- [SHORT EXERCISE]:
Copy out the items from the line with "Where should I" up to and including the line with "click(597, 142)", word for word and nothing more. Omit the pictures from your answer.

═════ DATA PROVIDED ═════

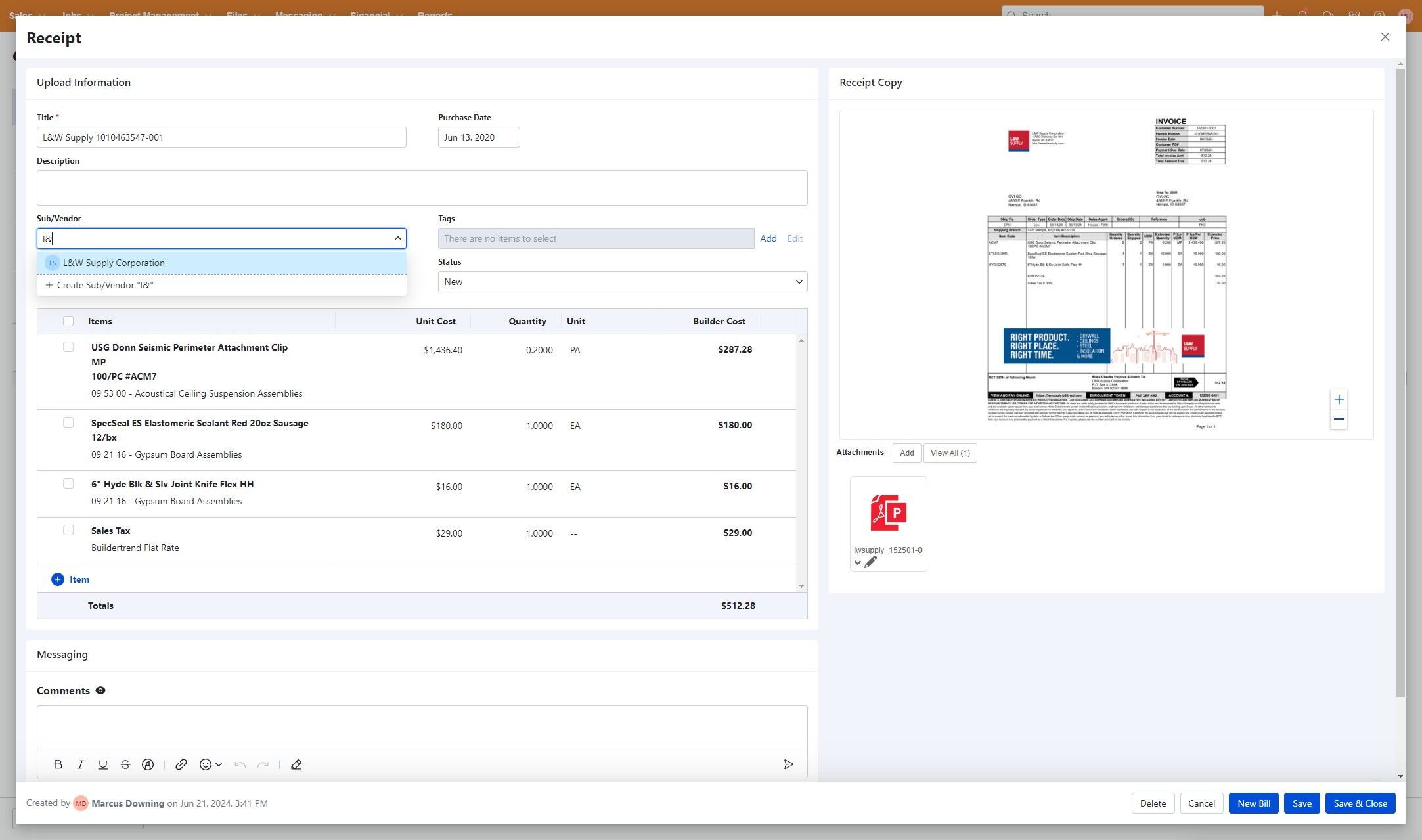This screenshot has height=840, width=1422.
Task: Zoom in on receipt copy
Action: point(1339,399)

═════
═════ DATA PROVIDED ═════

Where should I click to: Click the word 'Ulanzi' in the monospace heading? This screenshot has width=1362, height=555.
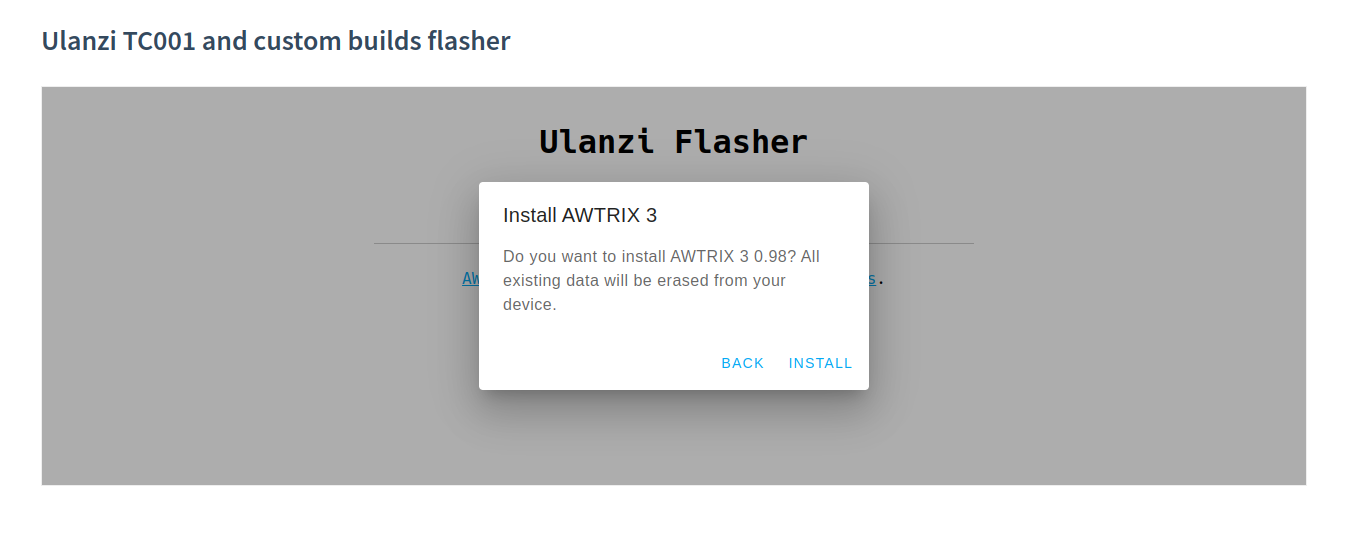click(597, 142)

═════

- [SOLUTION TO THIS EXERCISE]:
Where should I click to: Click the word 'Ulanzi' in the monospace heading? This screenshot has width=1362, height=555.
click(597, 142)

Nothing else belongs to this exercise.